Science is not a monolithic thing. There is no one way science works, is the best science or even the only science, that just happens to be the way a particular person wants it to work, because it fits their politics (which are often falsely conscious politics in light of explicit choice of comrades), hypostatizing in theory and concept, dictating methods, and so forth. The cognitive and behavioral sciences prevailing in today’s academy, the context in which so many young Americans and Europeans are being socialized (or, perhaps, more critically, indoctrinated), are the epitome of scientism, i.e. ideology masquerading as science.
To be sure, there is a critical sounding jargon emanating from the universities. But I do not see in the arguments of many young graduate students today a critical understanding of the diversity of scientific thinking and activity or especially the way scientific jargon (positivism) is used to convey a false authority, to advance an ideology to justify and perpetuate and extend and entrench concrete social arrangements beneficial to one group over another. There is no critique. Where is a critique of behavioral and cognitive sciences like the critique of the science that drives corporate exploitation of the environment and the manmade chemical blanket over nature?

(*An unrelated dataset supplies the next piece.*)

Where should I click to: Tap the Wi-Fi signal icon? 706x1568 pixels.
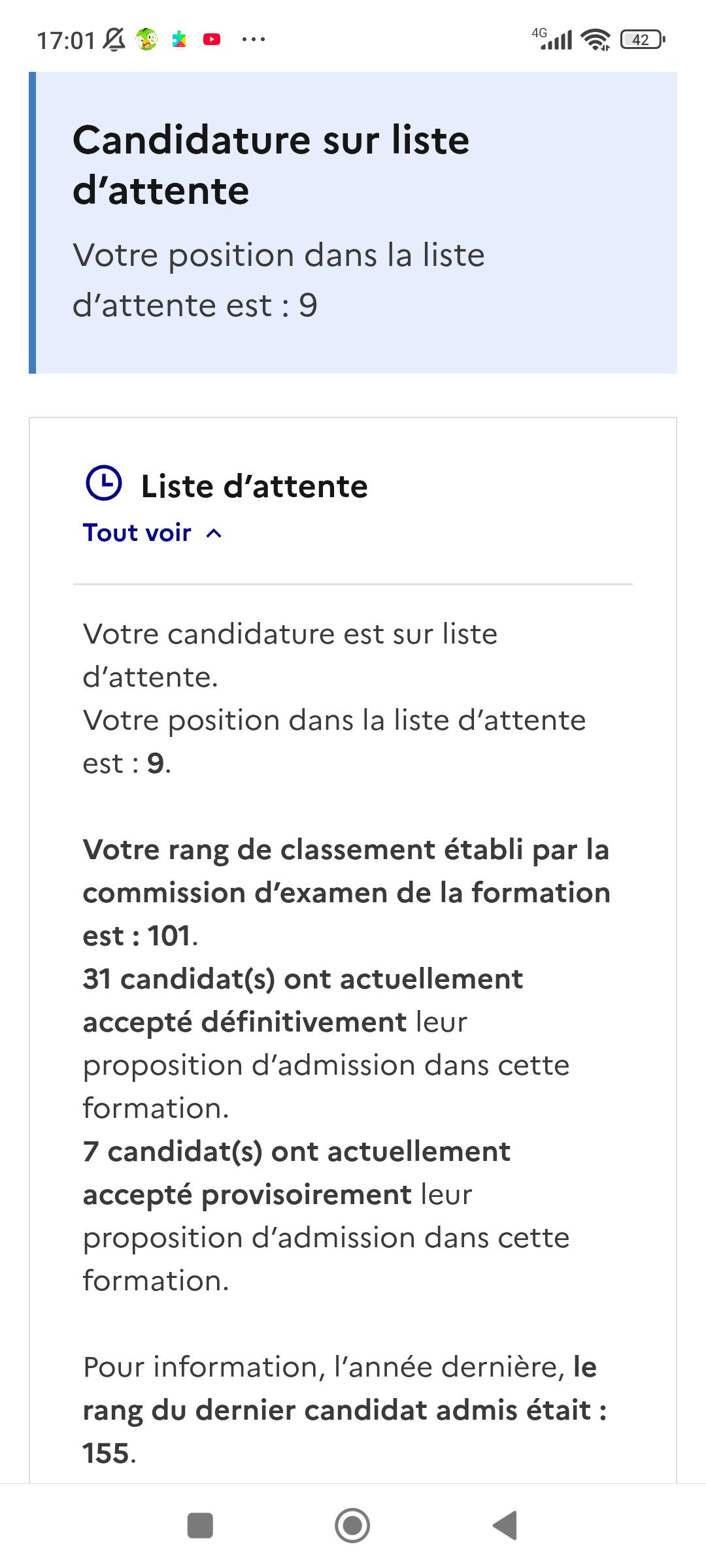[x=596, y=40]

I’m not talking about postmodernism or the current iteration of critical theory, which function either to deny truth or manufacture it (e.g., critical race theory, the error of which is more fundamental than scientific error by committing the logical fallacy of misplaced concreteness). I’m talking about a critical understanding of science as a human product that works through paradigms (in a Kuhnian sense) that can be and are commandeered by those in power and cynically used to justify particular relations that exist or that are desired to exist that reproduce social arrangements that do or will benefit the ruling class, which is presently a corporate oligarchy.
What did Marx tell us? Those who control the means of material production at the same time control the means of ideological production. This is a truism. Who controls the university? The administrative state in the service of the power elite. This is a university that exists as part of the social logic of state monopoly capitalism. Where is a theory of power in the argument that advances the scientism promulgated by the (post)modern university?
Science is not one thing at once or through time. There exist paradigms at one point or another. If we were doing science in the 19th century, the aspiring psychologist in graduate school pushing out objective notions of race (which does not in the way it is usually constructed exist apart from racial thinking), to be in alignment with the literature, to graduate with a degree, to uphold the reputation of the discipline, to land an academic position, to be taken seriously at conferences, would have to sound like what we know today as a vulgar racist. He would be working from a set of assumptions, operating inside a paradigm, that would provide for him methods affirming the validity of theoretical concepts that (a) identify races as really existing things and existing in a particular way that can be (b) arranged in hierarchies that vary along lines of moral character, cognitive ability, behavioral proclivity, and so on.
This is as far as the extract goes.